Испытания эти проводили нехорошие люди, жившие в недоброй памяти XX веке. Герой хочет выругаться… э-э-э… нехорошими словами, высказав этим свое отношение к этим людям, но внезапно с ужасом замечает, что к нему тихонько подползает огромная каракатица. И что она совсем уже близко.
И тут… И тут юный читатель, обливаясь холодным потом, вдруг осознает, что это он – герой рассказа и что это к нему подползает отвратительная зеленовато-фиолетовая каракатица, поблескивая омерзительными складками тела в и без того кошмарном лунном свете. Каракатица распростирает жуткие щупальца, помаргивая при этом злобными маленькими глазками, и… A-a-a-a!!!
Прибегают всполошенные воплем родители, которые пытаются успокоить мальчугана, но не добиваются успеха и звонят врачу. Тот приезжает, обследует пациента, прописывает ему полный домашний покой и вышвыривание научно-фантастических книг из библиотеки, а также выписывает ему направление на месячный курс лечения в клинике для нервнобольных.
Когда молодой автор рассказа узнает о случившемся, его радость не ведает границ. Он шествует бледный и горделивый и, кажется, прямо-таки лучится фантазией. Он уже знает, что память о нем не умрет, что следующие поколения будут с набожным страхом шептать его имя.
И тут же сочиняет следующий рассказ – такой «крутой» и такой «потрясный», что, по его мнению, сам Станислав Лем, прочитав его, позеленеет от зависти. Его не смущает даже то, что Станислав Лем пишет весьма не лестную рецензию на этот его «шедевр». Он еще выше задирает нос, поскольку считает ее неоспоримым и полным доказательством… этой самой зависти.
И, не покладая рук, стряпает новый рассказ, после прочтения которого половина населения страны зашивается в лесные дебри, а вторая половина наглухо запирается дома, тщательно баррикадируя все окна и двери. А Станислав Лем выбрасывается из окна…
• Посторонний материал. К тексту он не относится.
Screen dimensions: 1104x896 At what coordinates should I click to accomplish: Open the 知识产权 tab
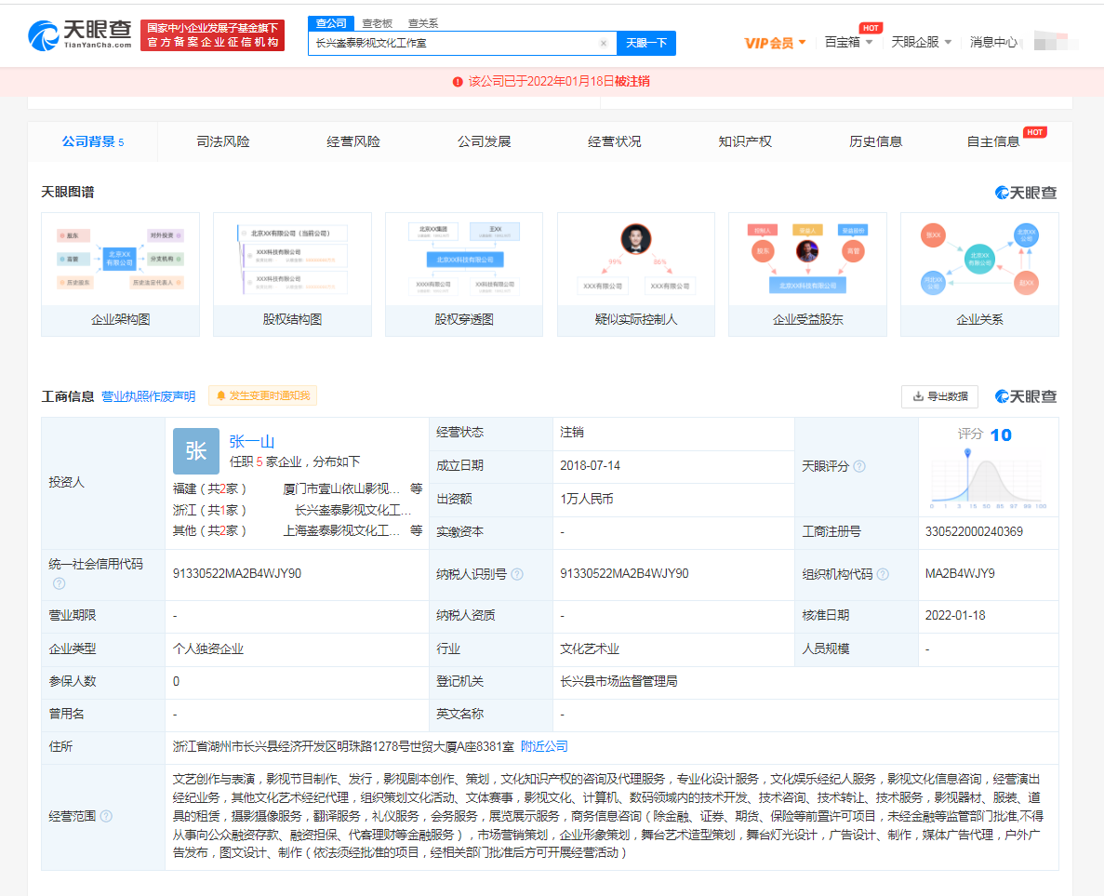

А теперь небольшой совет тем, кто выжил после прочтения рассказа новоиспеченного писателя. Не стоит идти к молодому фантасту, чтобы объяснить ему, что многоуважаемый Станислав Лем вовсе не потому выбросился из окна, что усомнился в себе, а потому, что воспылал гневом и впал в отчаяние, видя, как вырождается литература, – молодой творец в ответ на это разразится новым рассказом.
Прочитав который, мы вынуждены будем, не вступая даже в спор, вышвырнуть сочинителя в окно, а затем гнаться за ним (науськивая, разумеется, на паршивца зеленовато-фиолетовых каракатиц, иссиня-черных рогатых жуков и прочих жутких чудовищ) до тех пор, пока он не поклянется в том, что больше никогда в жизни не сядет за пишущую машинку, чтобы сочинить фантастический рассказ.
15. Збигнева Дворака замечательно дополняет Мацей Паровский/Maciej Parowski, который «в подражание Станиславу Лему» публикует на внутренней стороне задней обложки журнала свой «Podręczny kalkulator wątków młodej fantastyki/Подсобный калькулятор сюжетов молодой фантастики».